» YOUR INSTRUCTIONS: Copy out every line of the entries below word for word, leaving out the pictures.

##### GIVEN DATA #####

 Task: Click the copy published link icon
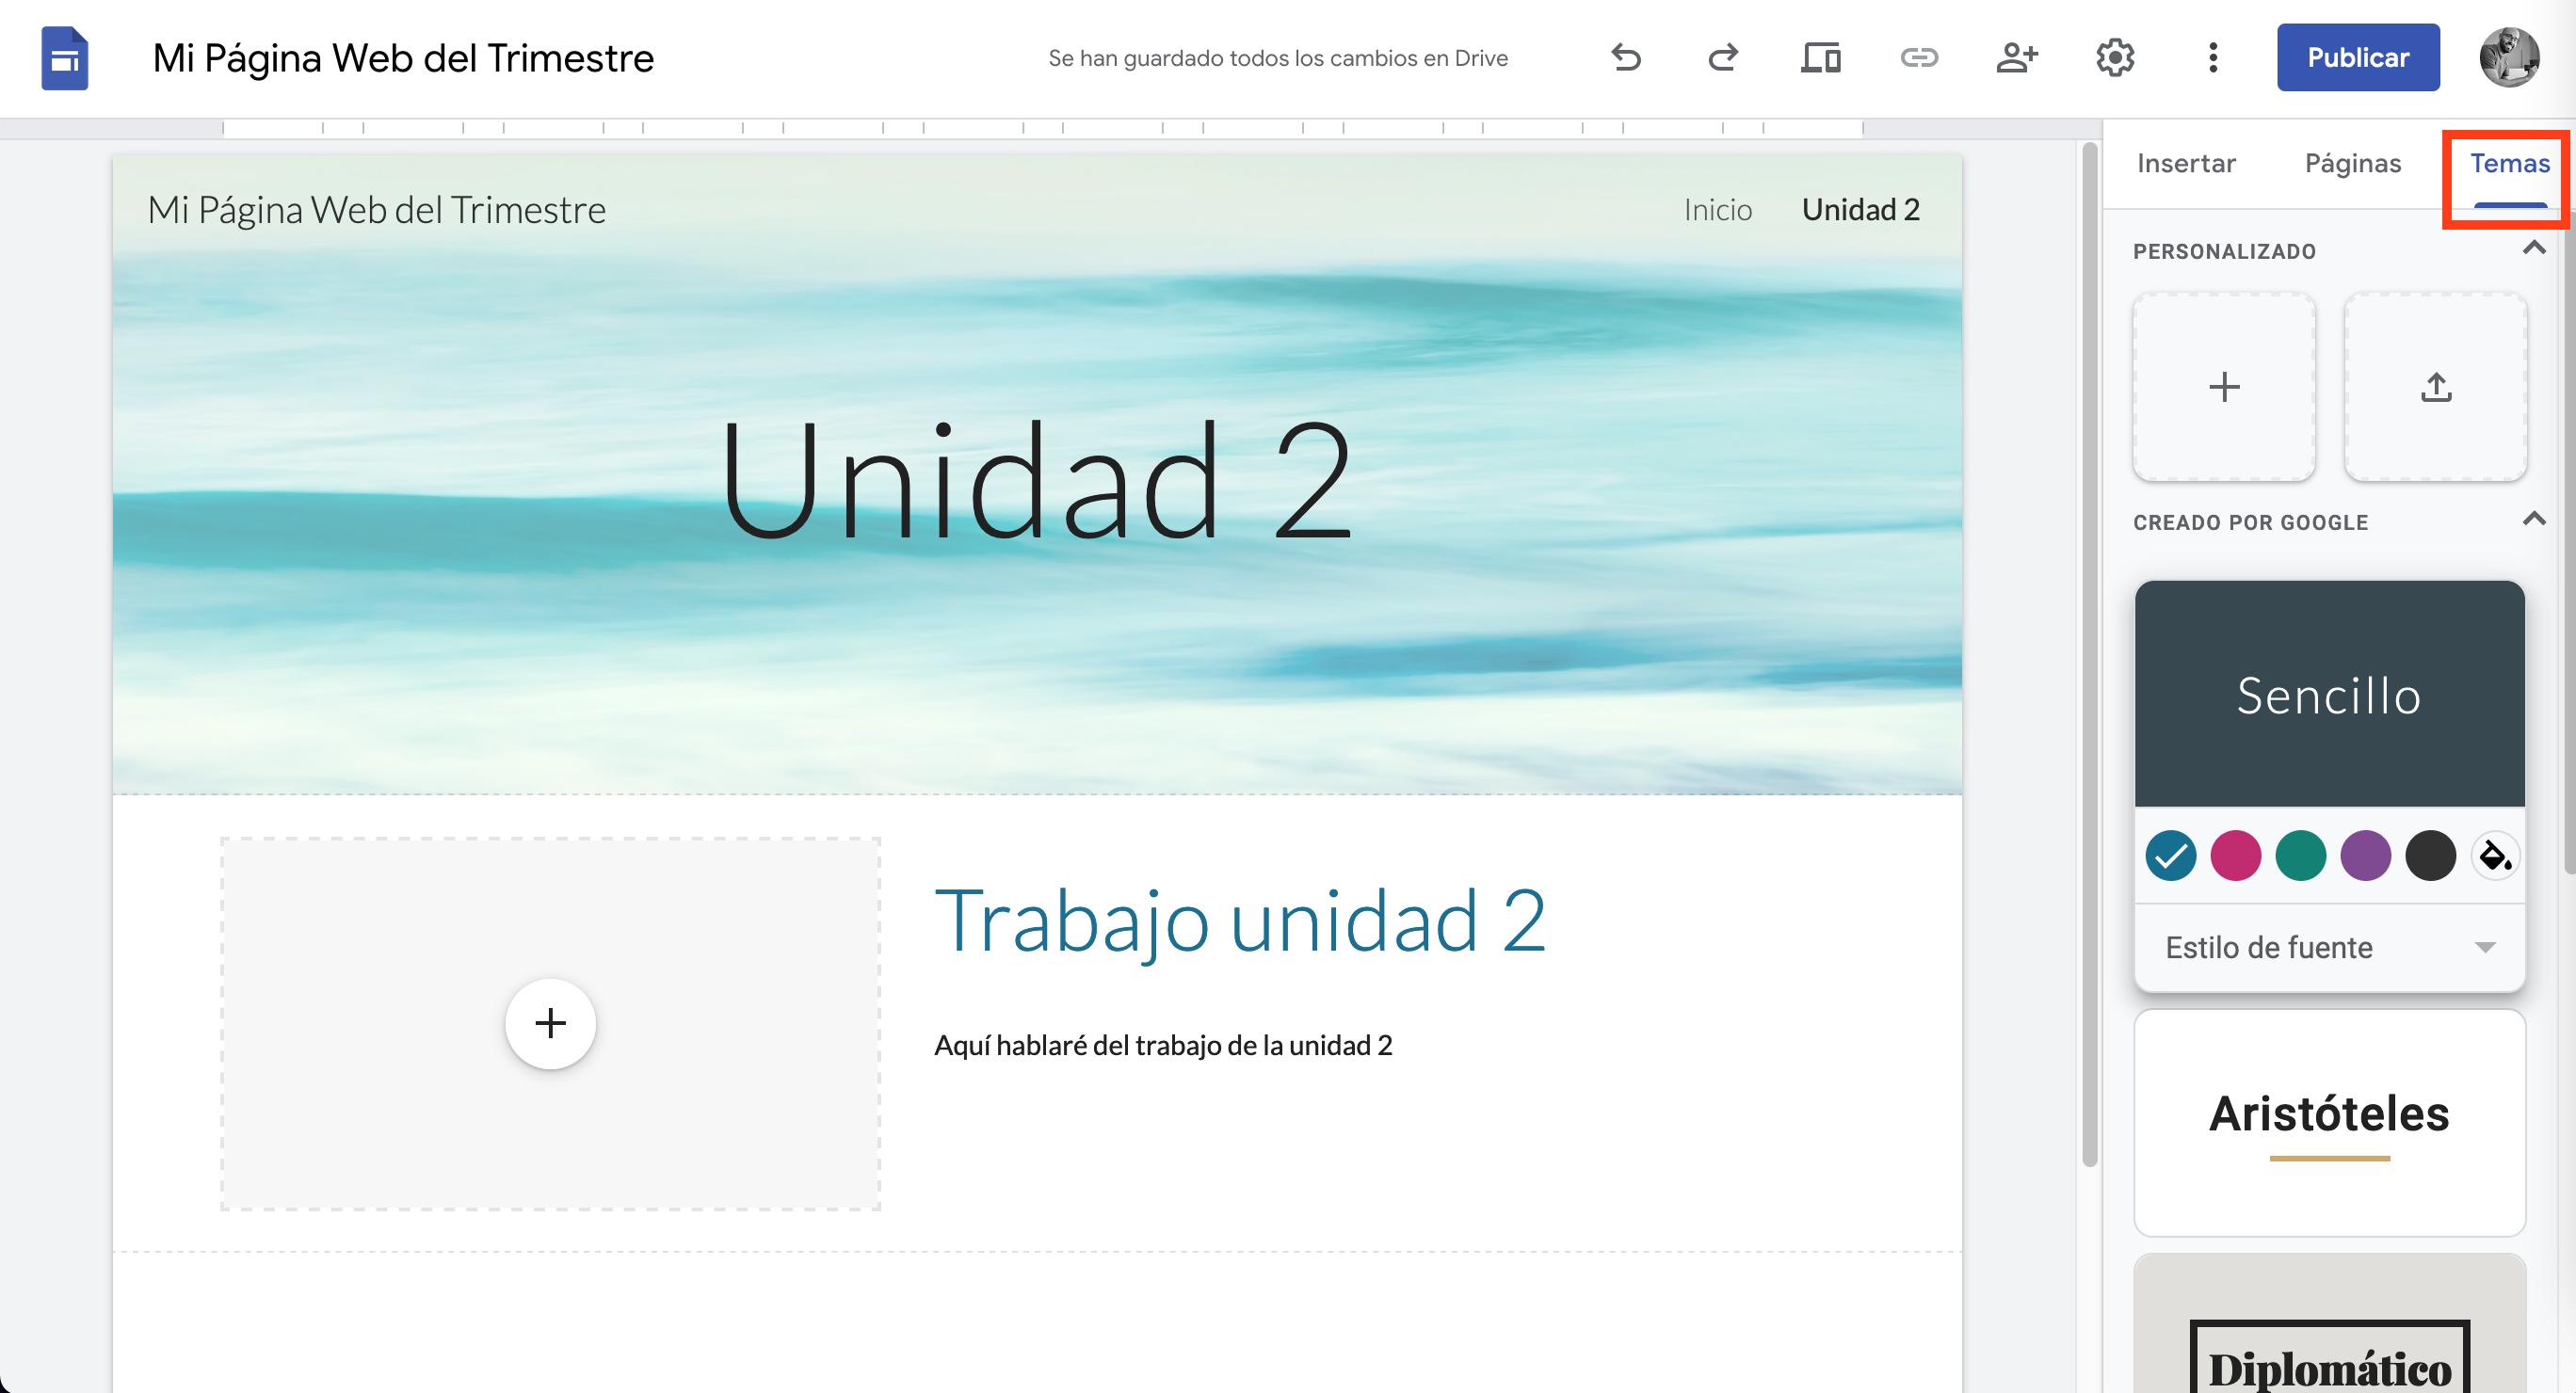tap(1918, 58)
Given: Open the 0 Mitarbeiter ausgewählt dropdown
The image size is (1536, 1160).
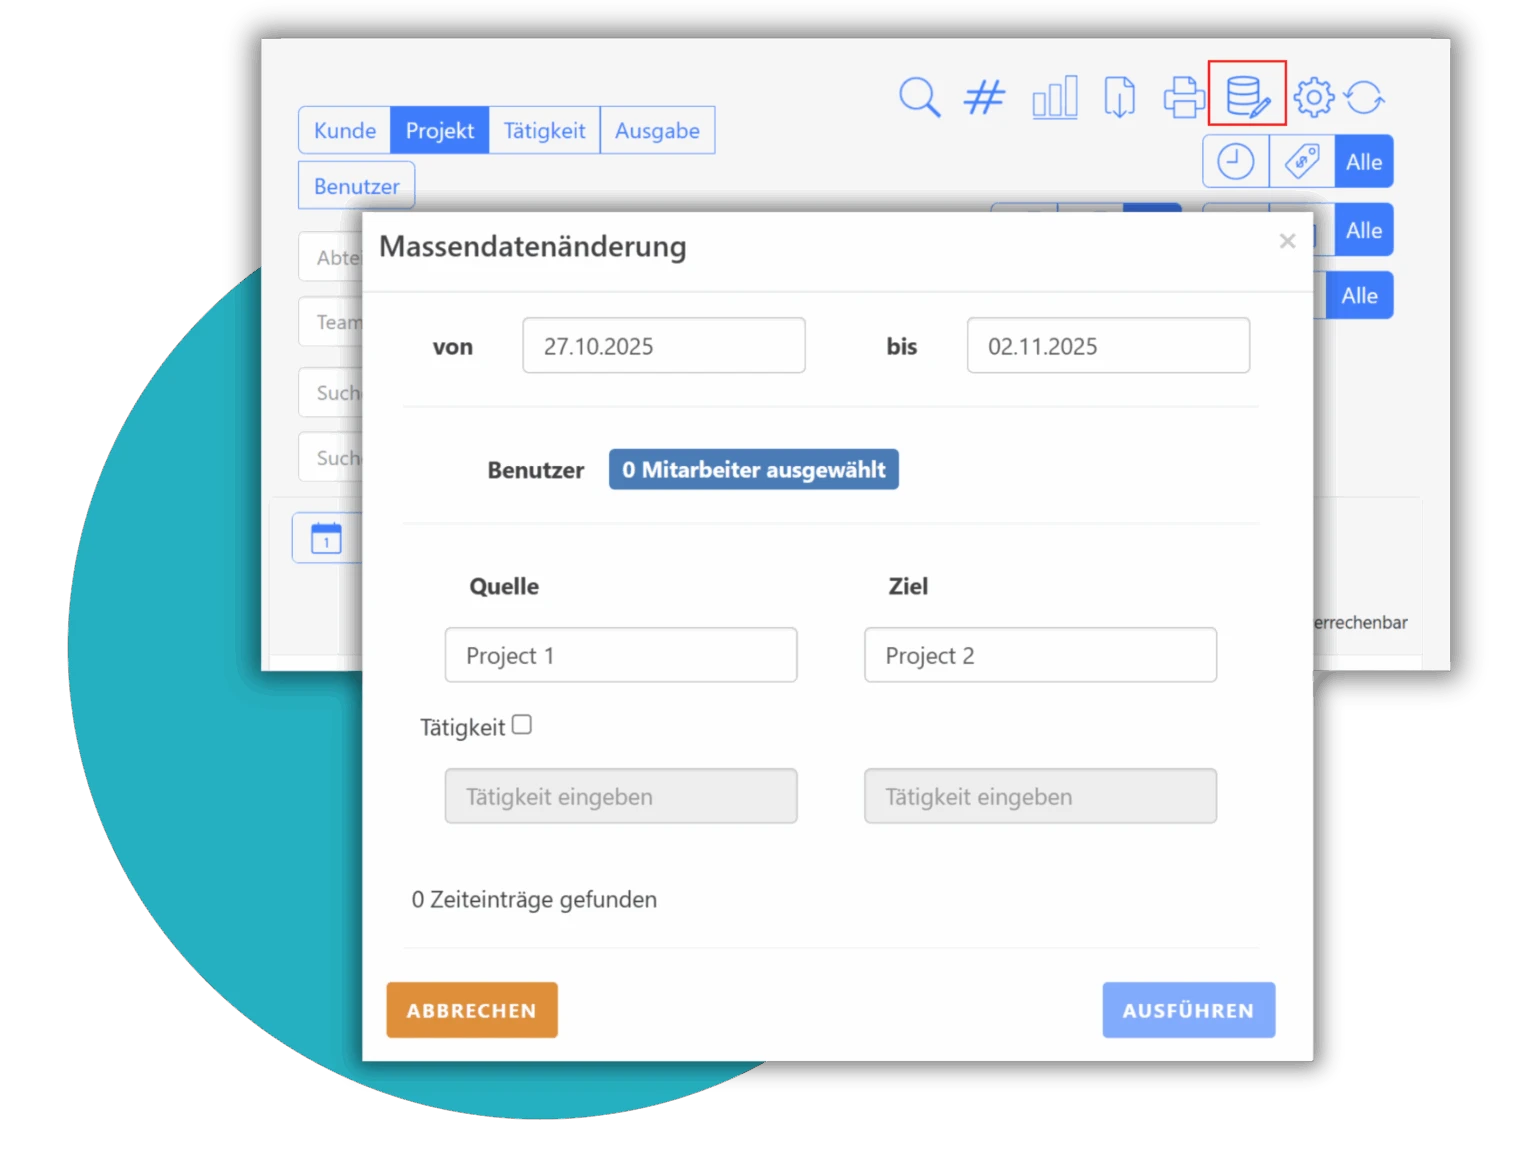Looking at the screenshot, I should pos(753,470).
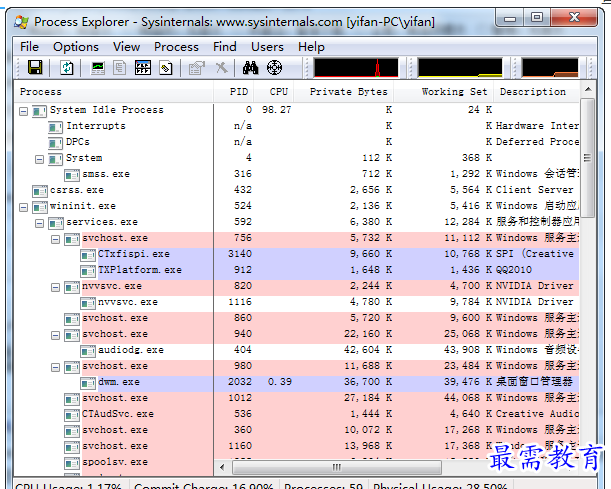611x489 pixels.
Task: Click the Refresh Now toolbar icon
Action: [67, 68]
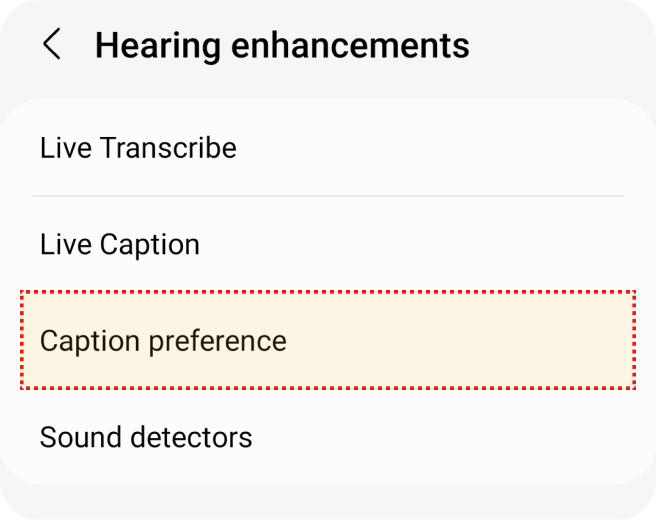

#####

» EXERCISE OUTPUT:
 Task: Click the copy published link icon
tap(1918, 58)
Given: Open the 0 Mitarbeiter ausgewählt dropdown
The image size is (1536, 1160).
Looking at the screenshot, I should pos(753,470).
611x489 pixels.
Task: Click the Refresh Now toolbar icon
Action: [67, 68]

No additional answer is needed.